On Dec 14, 6:01*pm, sanborne <(E-Mail Removed)> wrote:

> I assumed from my schooling that a binary search for the correct

> coefficients A and B would be better than a linear search
If you can access only one search key at a time, sure. But

in hardware you can access multiple search keys in parallel;

the cost is not of time, but of area (more comparators).

By the look of your code, both your binary and linear searches

are in fact comparing the input value with all keys

simultaneously - so there is no added area cost in going

to linear search.

> But strangely enough, when I synthesize

> both a design that is implemented using linear and a binary search,

> the linear search has a shorter combinational delay and therefore can

> actually be clocked faster!
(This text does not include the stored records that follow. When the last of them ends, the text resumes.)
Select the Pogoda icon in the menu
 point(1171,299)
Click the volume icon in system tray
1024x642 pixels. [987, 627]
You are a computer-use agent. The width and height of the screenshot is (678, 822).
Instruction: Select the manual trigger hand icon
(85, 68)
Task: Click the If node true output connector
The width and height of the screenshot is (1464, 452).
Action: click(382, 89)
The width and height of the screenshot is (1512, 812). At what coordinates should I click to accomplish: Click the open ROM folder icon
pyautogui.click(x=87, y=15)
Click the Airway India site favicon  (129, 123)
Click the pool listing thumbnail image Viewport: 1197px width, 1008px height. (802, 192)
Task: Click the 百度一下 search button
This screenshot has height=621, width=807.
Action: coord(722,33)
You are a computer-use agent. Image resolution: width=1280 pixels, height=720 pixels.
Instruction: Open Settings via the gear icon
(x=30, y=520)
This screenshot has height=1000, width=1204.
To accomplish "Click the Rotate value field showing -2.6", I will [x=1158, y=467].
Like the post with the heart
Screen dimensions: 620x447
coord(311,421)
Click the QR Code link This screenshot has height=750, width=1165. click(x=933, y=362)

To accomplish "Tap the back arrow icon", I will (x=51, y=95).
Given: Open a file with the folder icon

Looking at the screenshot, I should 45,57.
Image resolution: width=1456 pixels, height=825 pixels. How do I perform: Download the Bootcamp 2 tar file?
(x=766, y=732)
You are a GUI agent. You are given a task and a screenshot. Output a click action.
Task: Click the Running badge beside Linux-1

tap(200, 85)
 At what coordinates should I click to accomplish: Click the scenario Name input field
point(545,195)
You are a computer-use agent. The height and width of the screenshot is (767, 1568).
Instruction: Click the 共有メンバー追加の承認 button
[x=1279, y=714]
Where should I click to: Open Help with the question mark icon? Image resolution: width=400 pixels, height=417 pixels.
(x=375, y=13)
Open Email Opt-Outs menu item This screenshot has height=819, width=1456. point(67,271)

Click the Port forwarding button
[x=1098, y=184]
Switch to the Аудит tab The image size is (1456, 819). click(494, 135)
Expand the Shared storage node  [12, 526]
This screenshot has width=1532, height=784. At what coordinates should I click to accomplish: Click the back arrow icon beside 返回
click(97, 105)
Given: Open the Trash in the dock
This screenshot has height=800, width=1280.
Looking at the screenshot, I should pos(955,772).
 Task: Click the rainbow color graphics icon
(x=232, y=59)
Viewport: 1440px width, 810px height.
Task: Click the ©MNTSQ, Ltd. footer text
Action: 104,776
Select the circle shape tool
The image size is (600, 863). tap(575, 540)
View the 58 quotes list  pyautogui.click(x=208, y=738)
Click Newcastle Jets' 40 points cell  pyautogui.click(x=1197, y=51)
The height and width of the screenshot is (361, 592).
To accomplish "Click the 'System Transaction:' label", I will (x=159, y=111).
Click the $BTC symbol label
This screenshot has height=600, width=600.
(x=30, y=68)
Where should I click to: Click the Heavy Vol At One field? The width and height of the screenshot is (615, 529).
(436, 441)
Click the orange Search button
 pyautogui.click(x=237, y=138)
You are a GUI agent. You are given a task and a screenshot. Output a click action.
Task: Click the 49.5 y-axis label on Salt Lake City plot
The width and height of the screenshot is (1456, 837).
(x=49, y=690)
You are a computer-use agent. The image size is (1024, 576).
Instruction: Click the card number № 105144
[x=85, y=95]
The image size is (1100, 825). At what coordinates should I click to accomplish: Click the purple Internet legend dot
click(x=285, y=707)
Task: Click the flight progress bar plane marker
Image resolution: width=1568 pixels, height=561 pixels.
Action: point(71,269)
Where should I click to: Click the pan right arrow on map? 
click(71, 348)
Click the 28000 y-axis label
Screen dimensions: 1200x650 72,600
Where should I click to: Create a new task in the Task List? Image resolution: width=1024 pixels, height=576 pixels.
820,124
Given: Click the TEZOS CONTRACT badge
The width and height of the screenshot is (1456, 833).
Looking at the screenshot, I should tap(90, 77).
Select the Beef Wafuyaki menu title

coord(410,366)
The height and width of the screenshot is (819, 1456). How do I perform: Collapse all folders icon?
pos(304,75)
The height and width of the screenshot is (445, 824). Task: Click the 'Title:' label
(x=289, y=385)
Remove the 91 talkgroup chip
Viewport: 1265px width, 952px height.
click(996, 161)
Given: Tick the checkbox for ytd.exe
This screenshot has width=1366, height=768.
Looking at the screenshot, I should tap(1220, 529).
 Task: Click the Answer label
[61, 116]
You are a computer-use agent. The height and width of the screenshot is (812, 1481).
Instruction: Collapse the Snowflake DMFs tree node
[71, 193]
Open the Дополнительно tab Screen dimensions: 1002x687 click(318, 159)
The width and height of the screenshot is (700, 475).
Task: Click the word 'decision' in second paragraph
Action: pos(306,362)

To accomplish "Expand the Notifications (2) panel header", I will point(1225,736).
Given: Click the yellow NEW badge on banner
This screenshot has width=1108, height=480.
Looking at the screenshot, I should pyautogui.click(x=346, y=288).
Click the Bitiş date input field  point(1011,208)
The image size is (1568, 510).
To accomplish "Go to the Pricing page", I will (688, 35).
I think there is some kind of optimization

> that is happening in the synthesis tool (I am using Mentor Graphics

> Precision, but have seen similar behavior in Quartus II).
This is interesting, but perhaps not very surprising. A linear

string of comparisons is a very regular structure and it's quite

possible that the synth tool will make the same optimization that

a designer might (more details below). Your hand-crafted binary

search, though, makes a rather irregular hardware structure and

it's probably not optimized - so you end up with a cascade of

comparators (three in your example) on the critical path.

> But this

> result seems to render unnecessary a ton of work that I did

> to write binary search code instead of linear search.
Synthesis is like that

It's often best to use a simple

iterative algorithm and let the tool reshape it. Trying to be

too clever can defeat the tool's ability to see important

optimization opportunities.

Of course, that doesn't mean human ingenuity is useless.

Particularly when a computation is spread across many

clock cycles, there may be algorithmic improvements that

you can see but a synthesis tool wouldn't even get close

to achieving.

> Why would a linear

> search have a shorter delay than a binary search?
If there are few enough search keys for you to do all

comparisons simultaneously, and if the keys are in

order (easy if they're the values in a monotonic table)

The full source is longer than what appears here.